Multimodality in Aerodynamic Wing Design Optimization

The application of gradient-based optimization to wing design could potentially reveal revolutionary new wing concepts. Giving the optimizer the freedom to discover novel wing designs may increase the likelihood of multimodality in the design space. To address this issue, this study investigates the existence and possible sources of multimodality in the aerodynamic shape optimization of a rectangular wing. Our test case, specified by the ADODG Case 6, has a high dimensionality design space and a large degree of flexibility within that design space. Several subproblems of this benchmark test case are studied, and the multimodality introduced by each set of variables is analyzed considering both inviscid and viscous analysis.
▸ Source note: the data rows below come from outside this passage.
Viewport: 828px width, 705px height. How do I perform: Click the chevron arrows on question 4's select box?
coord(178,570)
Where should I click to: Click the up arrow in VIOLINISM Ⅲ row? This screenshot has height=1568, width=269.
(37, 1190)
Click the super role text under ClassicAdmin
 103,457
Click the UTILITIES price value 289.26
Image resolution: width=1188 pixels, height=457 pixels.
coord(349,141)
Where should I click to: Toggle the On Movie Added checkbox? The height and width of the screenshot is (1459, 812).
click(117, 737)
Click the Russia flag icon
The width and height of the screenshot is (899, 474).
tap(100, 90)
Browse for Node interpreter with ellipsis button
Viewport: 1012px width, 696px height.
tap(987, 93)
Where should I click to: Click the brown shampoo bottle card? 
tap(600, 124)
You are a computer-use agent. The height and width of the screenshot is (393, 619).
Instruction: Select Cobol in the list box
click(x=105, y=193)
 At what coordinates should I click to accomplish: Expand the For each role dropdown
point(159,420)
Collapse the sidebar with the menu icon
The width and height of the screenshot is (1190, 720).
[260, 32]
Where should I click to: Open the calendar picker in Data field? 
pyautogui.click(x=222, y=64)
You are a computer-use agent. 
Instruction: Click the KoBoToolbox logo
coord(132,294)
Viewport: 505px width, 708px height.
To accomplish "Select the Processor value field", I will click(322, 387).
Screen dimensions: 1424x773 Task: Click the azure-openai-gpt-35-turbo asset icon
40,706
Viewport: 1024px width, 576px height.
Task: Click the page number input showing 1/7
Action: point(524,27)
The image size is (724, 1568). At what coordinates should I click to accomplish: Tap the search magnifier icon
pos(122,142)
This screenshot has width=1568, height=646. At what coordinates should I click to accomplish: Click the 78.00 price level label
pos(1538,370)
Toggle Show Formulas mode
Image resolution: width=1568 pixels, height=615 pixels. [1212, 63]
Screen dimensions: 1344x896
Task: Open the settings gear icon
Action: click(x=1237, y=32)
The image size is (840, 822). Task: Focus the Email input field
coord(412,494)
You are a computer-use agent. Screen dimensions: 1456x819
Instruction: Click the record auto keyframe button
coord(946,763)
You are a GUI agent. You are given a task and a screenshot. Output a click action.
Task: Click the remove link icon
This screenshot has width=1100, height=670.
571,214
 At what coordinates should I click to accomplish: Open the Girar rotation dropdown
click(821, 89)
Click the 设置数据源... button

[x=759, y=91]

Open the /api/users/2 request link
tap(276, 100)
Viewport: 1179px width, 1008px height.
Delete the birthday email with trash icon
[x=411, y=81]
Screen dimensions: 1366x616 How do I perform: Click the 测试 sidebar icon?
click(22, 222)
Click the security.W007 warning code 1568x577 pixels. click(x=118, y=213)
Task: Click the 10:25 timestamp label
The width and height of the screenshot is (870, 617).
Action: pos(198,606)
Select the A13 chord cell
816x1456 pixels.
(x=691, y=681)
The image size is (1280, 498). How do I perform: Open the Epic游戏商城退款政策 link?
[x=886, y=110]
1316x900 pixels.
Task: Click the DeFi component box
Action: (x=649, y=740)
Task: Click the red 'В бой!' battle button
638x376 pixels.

This methodical approach allows us to isolate a few instances where certain parametrizations create a multimodal design space. However, this study demonstrates that these occurrences of multimodality are due to modeling inaccuracies or can be curbed by the application of practical design constraints. Additionally, it is found that the shape of the optimized wing is highly dependent on the interplay between induced and parasite drag, providing more incentive to consider viscous effects in the analysis. As an example, when minimizing drag with respect to chord distribution, there are multiple local minima at low CL, but a single global minimum (the elliptical planform) at high CL. These results will help other researchers avoid some of the pitfalls that could lead to multimodality in wing optimization.